§ **What the task requires**
Identify every line below that contains the string "height" and copy each one. Case counts.

[Records about locating elements on screens]
▬▬▬▬▬▬▬▬▬▬
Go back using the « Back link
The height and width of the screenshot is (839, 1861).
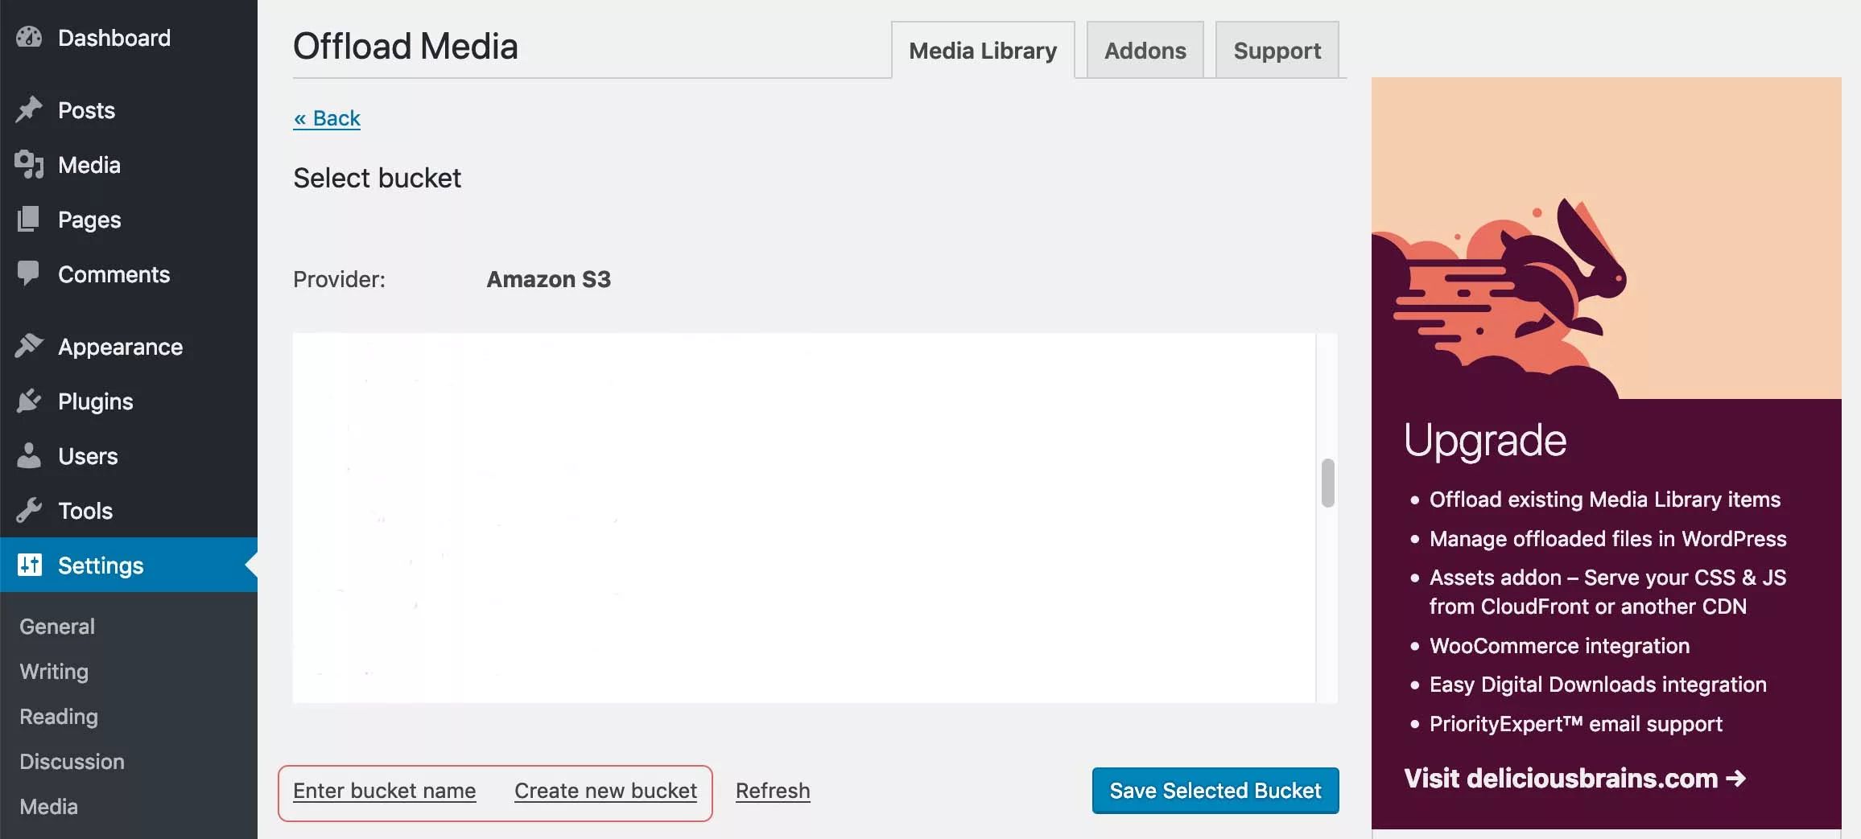[x=327, y=118]
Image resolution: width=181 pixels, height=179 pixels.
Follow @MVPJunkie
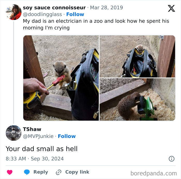coord(67,136)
▬▬▬▬▬▬▬▬▬▬
§ **Response to this exercise**
The height and width of the screenshot is (839, 1861).
Image resolution: width=181 pixels, height=179 pixels.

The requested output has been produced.